Nation: The House: Matters of Morality

Fighting the Church

When the Vatican ordered Massachusetts Democrat Robert Drinan, a Jesuit priest, to withdraw from public office last May, 15 politicians lunged for his seat in Congress. By August, polls indicated that Barney Frank, 40, a Harvard-educated former aide to Boston Mayor Kevin White and a popular state legislator for eight years, was the clear favorite. Frank had been endorsed by Drinan and Senator Edward Kennedy. Moreover, voters in the largely liberal district, which includes wealthy Boston suburbs and factory towns in central Massachusetts, liked the rumpled candidate's advocacy of more public spending on mass transit, senior citizens' programs, and housing for the poor.

But the district is also heavily Catholic. On the Sunday before last week's primary, priests in the Boston-area Catholic churches read a pastoral letter from Humberto Cardinal Medeiros. Proclaimed the archbishop: "Those who make abortion possible by law cannot separate themselves from the guilt which accompanies this horrendous crime and deadly sin." His targets were two front runners who had been outspokenly liberal on abortion: first-term incumbent Congressman James Shannon, a Catholic, in the Fifth District, northwest of Boston,* and Frank, a Jew, in the Fourth District, who is a strong supporter of the ERA and equal rights for homosexuals, as well as public financing of abortions for poor women. His chief opponent, six-term Waltham Mayor Arthur Clark, a Catholic, had staunchly opposed abortions and had received heavy financial support from anti-abortion groups. Said Clark: "The church has the right to step in because there is an erosion of moral fiber in this country."
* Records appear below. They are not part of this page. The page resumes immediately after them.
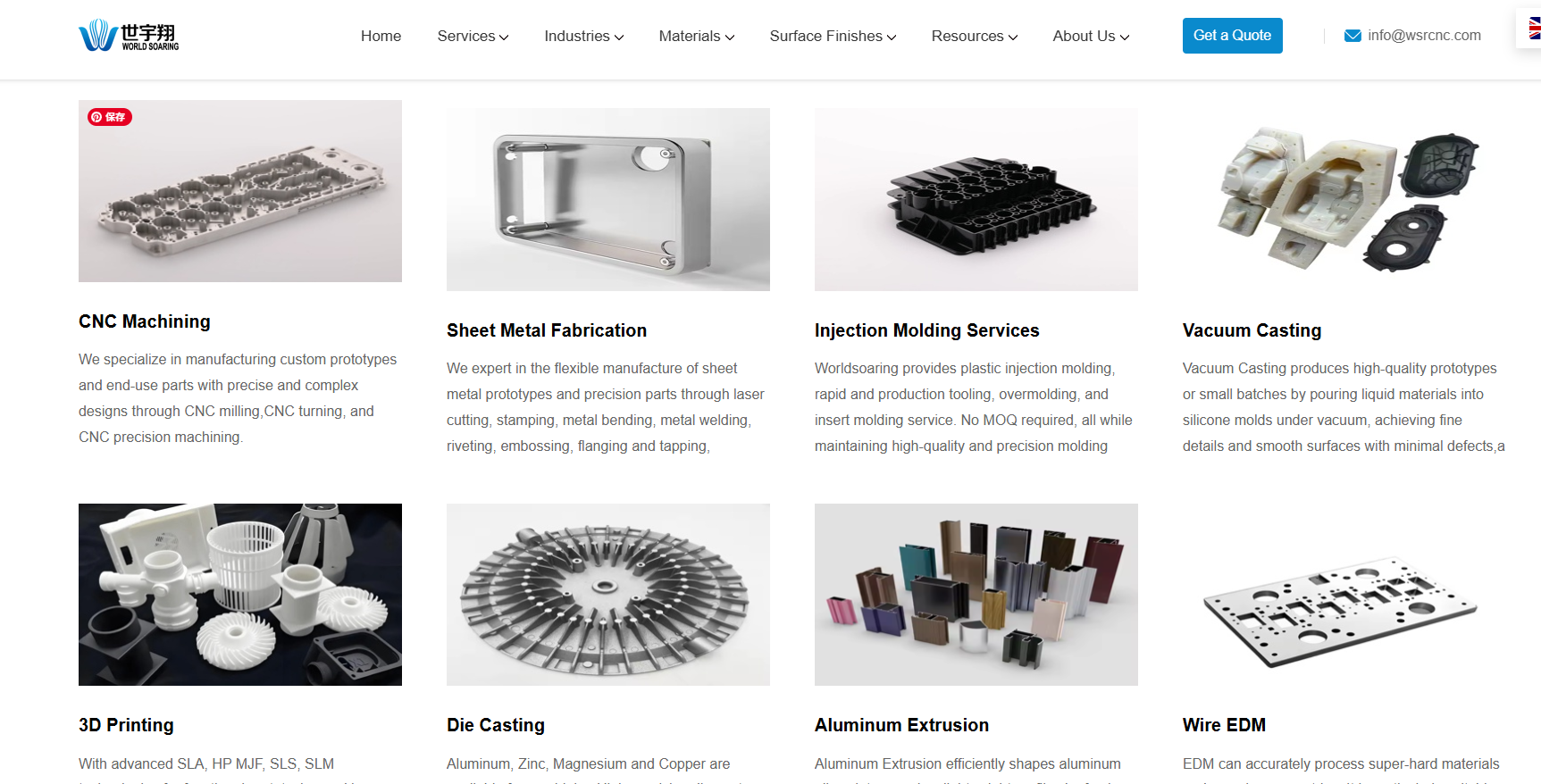Screen dimensions: 1541x784
Task: Click the Vacuum Casting product image
Action: 1344,199
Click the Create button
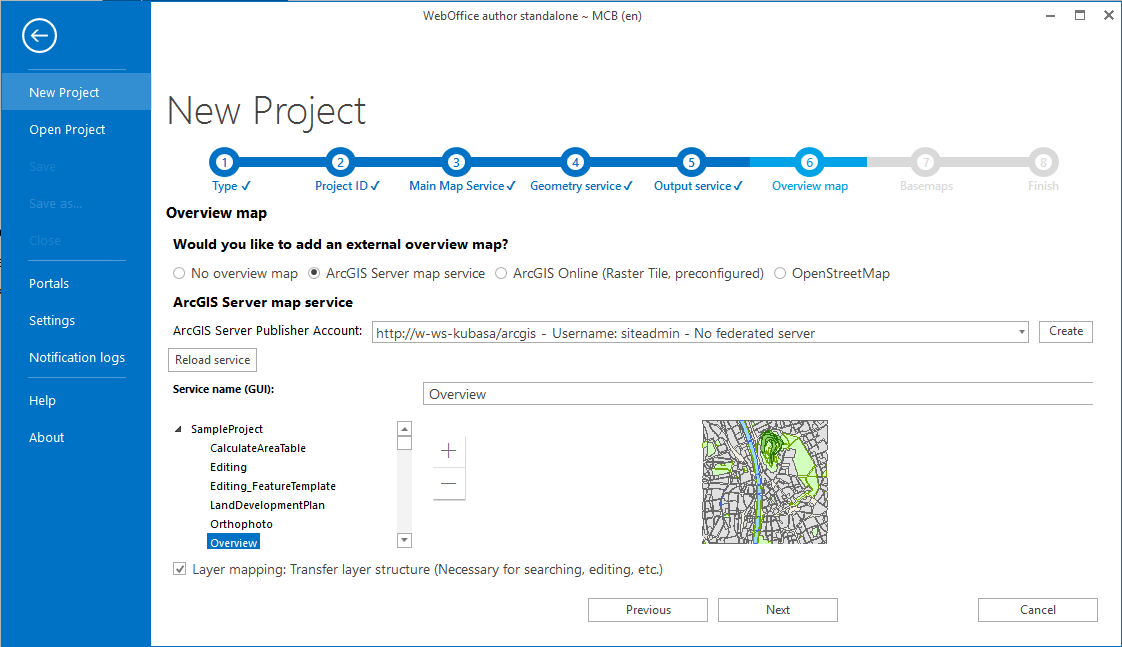The width and height of the screenshot is (1122, 647). pyautogui.click(x=1065, y=331)
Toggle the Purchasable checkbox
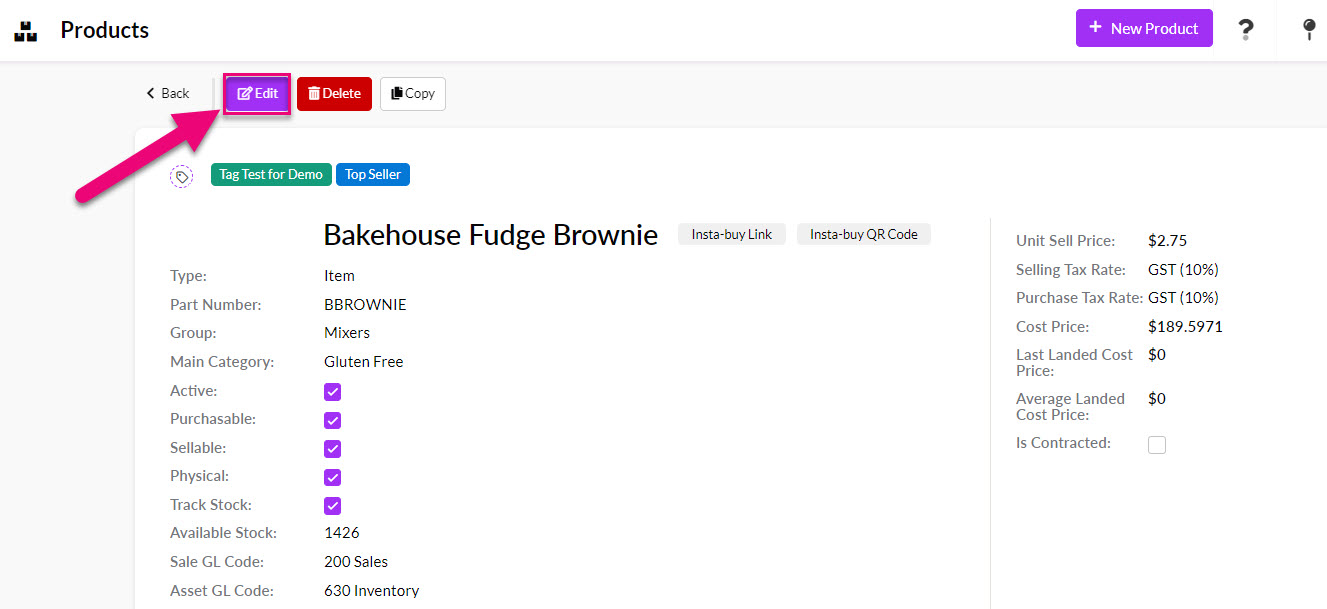The image size is (1327, 609). point(333,420)
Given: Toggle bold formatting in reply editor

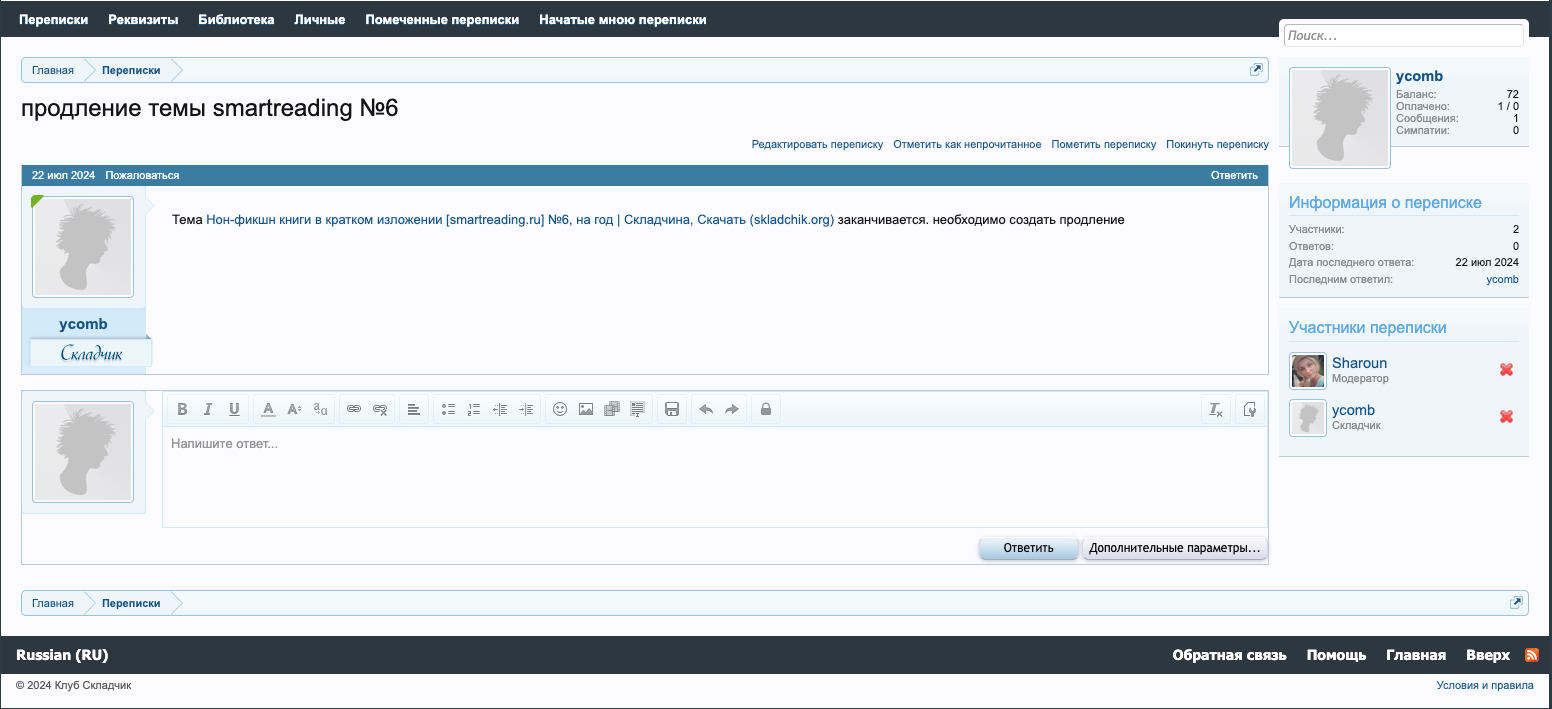Looking at the screenshot, I should [x=182, y=409].
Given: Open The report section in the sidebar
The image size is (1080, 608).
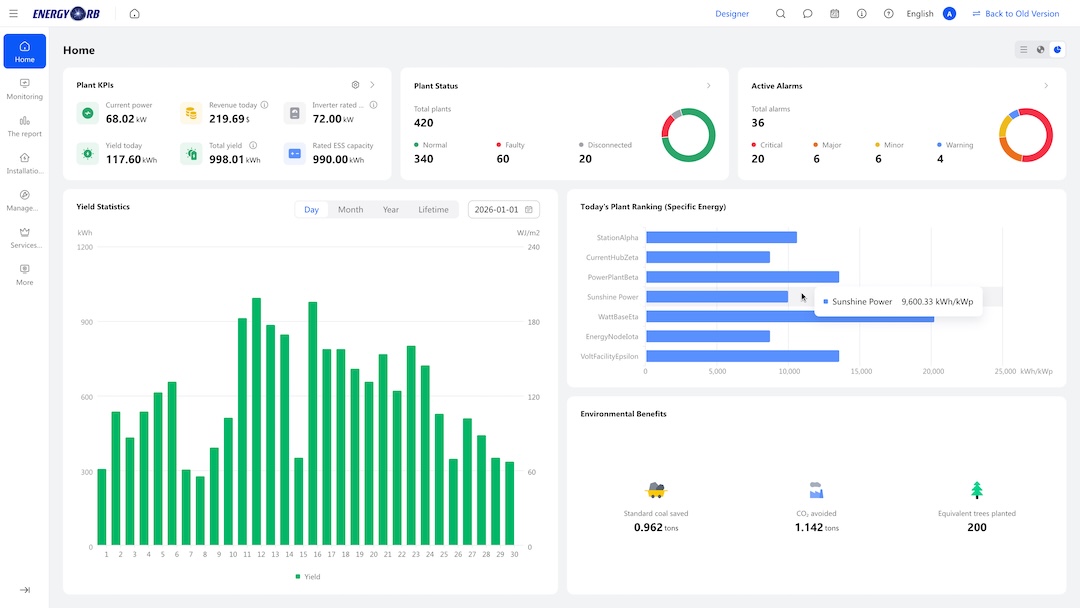Looking at the screenshot, I should click(x=25, y=126).
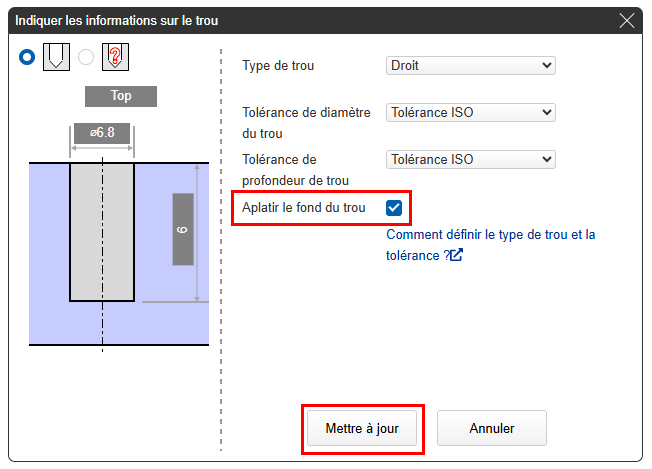The width and height of the screenshot is (652, 469).
Task: Click the depth dimension label showing 6
Action: (x=182, y=229)
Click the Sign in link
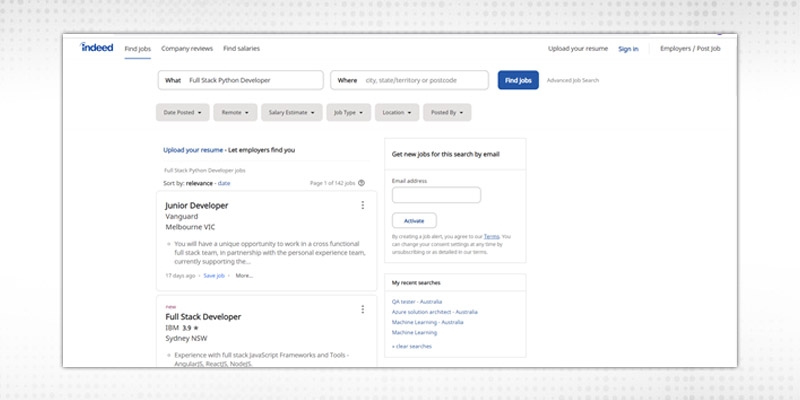This screenshot has width=800, height=400. pos(628,48)
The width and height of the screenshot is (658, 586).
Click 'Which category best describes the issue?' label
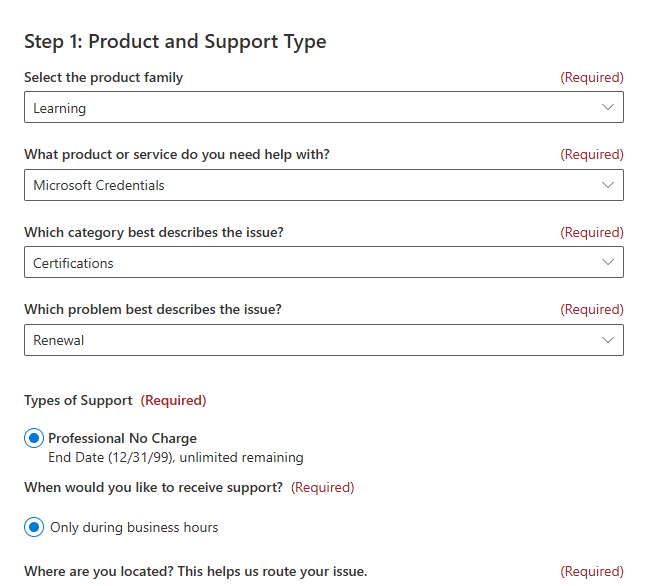[x=154, y=232]
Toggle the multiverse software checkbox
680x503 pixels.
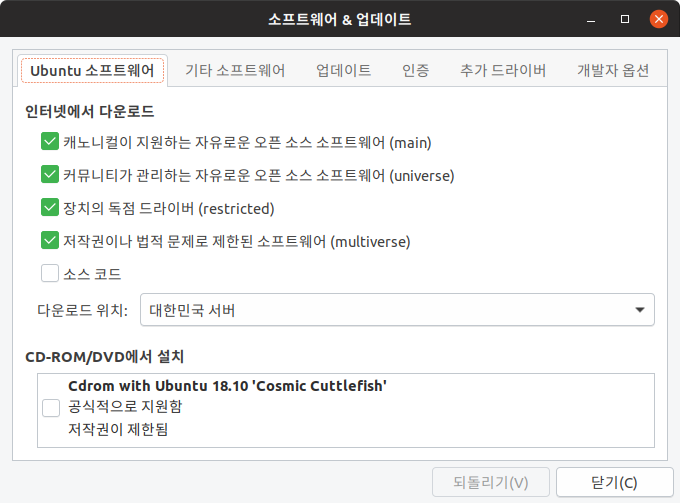50,240
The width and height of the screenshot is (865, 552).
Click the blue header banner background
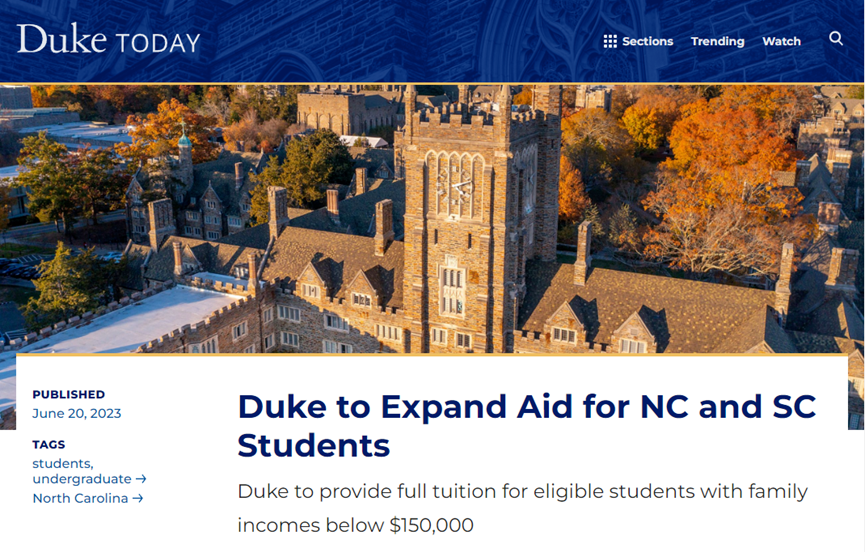386,41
But others in the Boston area were upset with Medeiros for having crossed the line between church and state. When Worcester's Monsignor Leo Battista and 29 other Catholic clergymen asked Drinan to withdraw his endorsement of Frank, the priest refused. He warned the hierarchy that it risked damaging the church by involving itself in the race. Said he: "The authority of the church in parts of this district is dreadful."

Despite the clergy's opposition, Frank won the nomination by a slim margin of 4,499 votes. More than half of his support came from the richer and less Catholic eastern end of the district. Said Frank: "I sometimes felt as though I was wrestling a tag team, with different people coming into the ring against me." Winning the district's Democratic nomination is usually tantamount to election. Moreover, Frank's Republican opponent is little known: retired Army Dentist Richard Jones, 45, a conservative from the town of Harvard, who opposes gun control and federal funding of abortions. But Frank intends to take no chances, and will run flat out. The conservatives' tag game almost worked last week—and in one of the most liberal districts in the country.

Tucking Tail and Running Claude ("Buddy") Leach's political future looked bleak indeed after he narrowly won his congressional seat in Louisiana's Fourth District two years ago. He was subsequently indicted for buying votes in both the primary and general elections. A total of 35 people have been convicted in the scandal, including the mayor of Leach's home town of Leesville, but Leach was acquitted.